Problem statement
Repeat the data that follows, keeping every character intact.

Task material
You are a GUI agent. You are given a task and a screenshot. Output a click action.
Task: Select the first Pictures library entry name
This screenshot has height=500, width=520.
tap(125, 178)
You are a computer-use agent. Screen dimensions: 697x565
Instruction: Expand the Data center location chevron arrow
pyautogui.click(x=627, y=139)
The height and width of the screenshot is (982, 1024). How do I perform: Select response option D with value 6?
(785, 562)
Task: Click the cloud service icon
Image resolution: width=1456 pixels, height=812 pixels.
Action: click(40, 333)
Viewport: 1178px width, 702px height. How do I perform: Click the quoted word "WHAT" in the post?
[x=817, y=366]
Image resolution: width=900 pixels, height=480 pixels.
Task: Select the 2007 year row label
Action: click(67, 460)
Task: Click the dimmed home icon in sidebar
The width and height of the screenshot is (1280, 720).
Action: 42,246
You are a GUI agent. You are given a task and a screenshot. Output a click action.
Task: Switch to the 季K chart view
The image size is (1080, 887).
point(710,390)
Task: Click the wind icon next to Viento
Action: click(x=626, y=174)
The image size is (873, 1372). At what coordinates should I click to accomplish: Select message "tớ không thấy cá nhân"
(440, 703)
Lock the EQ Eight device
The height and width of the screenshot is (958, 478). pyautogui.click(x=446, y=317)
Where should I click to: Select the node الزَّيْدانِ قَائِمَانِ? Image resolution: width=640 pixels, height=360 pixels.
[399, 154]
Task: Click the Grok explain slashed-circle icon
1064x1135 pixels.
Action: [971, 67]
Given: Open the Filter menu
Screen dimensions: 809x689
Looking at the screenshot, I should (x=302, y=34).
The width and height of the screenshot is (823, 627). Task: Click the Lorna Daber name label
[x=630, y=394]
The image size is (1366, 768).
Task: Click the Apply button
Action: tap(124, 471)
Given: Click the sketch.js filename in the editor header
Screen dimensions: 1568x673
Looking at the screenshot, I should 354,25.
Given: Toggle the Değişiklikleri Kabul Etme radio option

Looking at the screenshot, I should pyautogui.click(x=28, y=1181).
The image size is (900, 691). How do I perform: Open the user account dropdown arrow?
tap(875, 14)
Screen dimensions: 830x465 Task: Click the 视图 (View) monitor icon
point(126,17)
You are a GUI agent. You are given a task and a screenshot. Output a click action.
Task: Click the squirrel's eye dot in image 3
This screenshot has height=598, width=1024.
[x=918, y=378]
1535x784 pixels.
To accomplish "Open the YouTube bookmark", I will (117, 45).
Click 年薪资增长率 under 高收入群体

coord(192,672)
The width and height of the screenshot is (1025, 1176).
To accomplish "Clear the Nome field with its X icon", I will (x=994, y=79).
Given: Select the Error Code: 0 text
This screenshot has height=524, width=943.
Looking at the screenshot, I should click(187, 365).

Solution below
You are a GUI agent. You are given a task and a screenshot. Output a click action.
Task: Select the first Pictures library entry name
This screenshot has height=500, width=520.
tap(125, 178)
You are a computer-use agent. Screen dimensions: 697x565
Instruction: Expand the Data center location chevron arrow
pyautogui.click(x=627, y=139)
The height and width of the screenshot is (982, 1024). How do I perform: Select response option D with value 6?
(785, 562)
Task: Click the cloud service icon
Image resolution: width=1456 pixels, height=812 pixels.
Action: click(40, 333)
Viewport: 1178px width, 702px height. How do I perform: Click the quoted word "WHAT" in the post?
[x=817, y=366]
Image resolution: width=900 pixels, height=480 pixels.
Task: Select the 2007 year row label
Action: click(67, 460)
Task: Click the dimmed home icon in sidebar
The width and height of the screenshot is (1280, 720).
Action: 42,246
You are a GUI agent. You are given a task and a screenshot. Output a click action.
Task: Switch to the 季K chart view
The image size is (1080, 887).
point(710,390)
Task: Click the wind icon next to Viento
Action: click(x=626, y=174)
The image size is (873, 1372). At what coordinates should I click to accomplish: Select message "tớ không thấy cá nhân"
(440, 703)
Lock the EQ Eight device
The height and width of the screenshot is (958, 478). pyautogui.click(x=446, y=317)
Where should I click to: Select the node الزَّيْدانِ قَائِمَانِ? Image resolution: width=640 pixels, height=360 pixels.
[399, 154]
Task: Click the Grok explain slashed-circle icon
1064x1135 pixels.
Action: [971, 67]
Given: Open the Filter menu
Screen dimensions: 809x689
Looking at the screenshot, I should (x=302, y=34).
The width and height of the screenshot is (823, 627). Task: Click the Lorna Daber name label
[x=630, y=394]
The image size is (1366, 768).
Task: Click the Apply button
Action: tap(124, 471)
Given: Click the sketch.js filename in the editor header
Screen dimensions: 1568x673
Looking at the screenshot, I should 354,25.
Given: Toggle the Değişiklikleri Kabul Etme radio option

Looking at the screenshot, I should pyautogui.click(x=28, y=1181).
The image size is (900, 691). How do I perform: Open the user account dropdown arrow?
tap(875, 14)
Screen dimensions: 830x465 Task: Click the 视图 (View) monitor icon
point(126,17)
You are a GUI agent. You are given a task and a screenshot. Output a click action.
Task: Click the squirrel's eye dot in image 3
This screenshot has height=598, width=1024.
[x=918, y=378]
1535x784 pixels.
To accomplish "Open the YouTube bookmark", I will (117, 45).
Click 年薪资增长率 under 高收入群体

coord(192,672)
The width and height of the screenshot is (1025, 1176).
To accomplish "Clear the Nome field with its X icon", I will (x=994, y=79).
Given: Select the Error Code: 0 text
This screenshot has height=524, width=943.
Looking at the screenshot, I should click(187, 365).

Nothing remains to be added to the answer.